_Assigned task_
The word "Image" marks the lines you need; copy each of them from the data.

_Data to examine_
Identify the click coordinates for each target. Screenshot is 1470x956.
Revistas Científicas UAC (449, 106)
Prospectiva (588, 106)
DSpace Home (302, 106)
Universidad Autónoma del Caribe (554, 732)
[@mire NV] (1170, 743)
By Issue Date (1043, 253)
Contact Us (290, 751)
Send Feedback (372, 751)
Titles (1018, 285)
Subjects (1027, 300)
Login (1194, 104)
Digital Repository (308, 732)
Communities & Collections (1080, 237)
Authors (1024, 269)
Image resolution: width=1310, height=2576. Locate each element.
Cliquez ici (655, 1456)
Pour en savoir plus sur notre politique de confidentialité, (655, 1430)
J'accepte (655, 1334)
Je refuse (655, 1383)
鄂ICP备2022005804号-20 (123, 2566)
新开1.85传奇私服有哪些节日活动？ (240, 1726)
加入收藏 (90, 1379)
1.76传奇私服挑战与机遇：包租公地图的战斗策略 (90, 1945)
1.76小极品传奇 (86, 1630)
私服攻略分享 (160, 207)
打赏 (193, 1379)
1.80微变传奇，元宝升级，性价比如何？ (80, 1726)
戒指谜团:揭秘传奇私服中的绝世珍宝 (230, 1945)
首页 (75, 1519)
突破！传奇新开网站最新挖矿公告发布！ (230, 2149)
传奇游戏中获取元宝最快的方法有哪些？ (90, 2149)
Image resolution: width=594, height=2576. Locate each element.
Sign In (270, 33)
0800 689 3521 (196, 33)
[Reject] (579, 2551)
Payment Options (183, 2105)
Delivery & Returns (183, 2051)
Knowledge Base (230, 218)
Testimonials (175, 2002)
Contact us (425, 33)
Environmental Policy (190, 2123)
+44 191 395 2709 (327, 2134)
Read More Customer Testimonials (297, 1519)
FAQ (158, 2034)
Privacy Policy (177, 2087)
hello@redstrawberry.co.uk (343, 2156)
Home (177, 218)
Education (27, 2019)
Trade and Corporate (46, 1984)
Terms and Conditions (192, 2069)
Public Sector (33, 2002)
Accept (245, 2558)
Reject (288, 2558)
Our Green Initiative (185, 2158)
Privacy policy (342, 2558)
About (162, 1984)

_Solution to this exercise_
Image resolution: width=1310, height=2576. Locate each element.
Image resolution: width=594, height=2576. Locate each element.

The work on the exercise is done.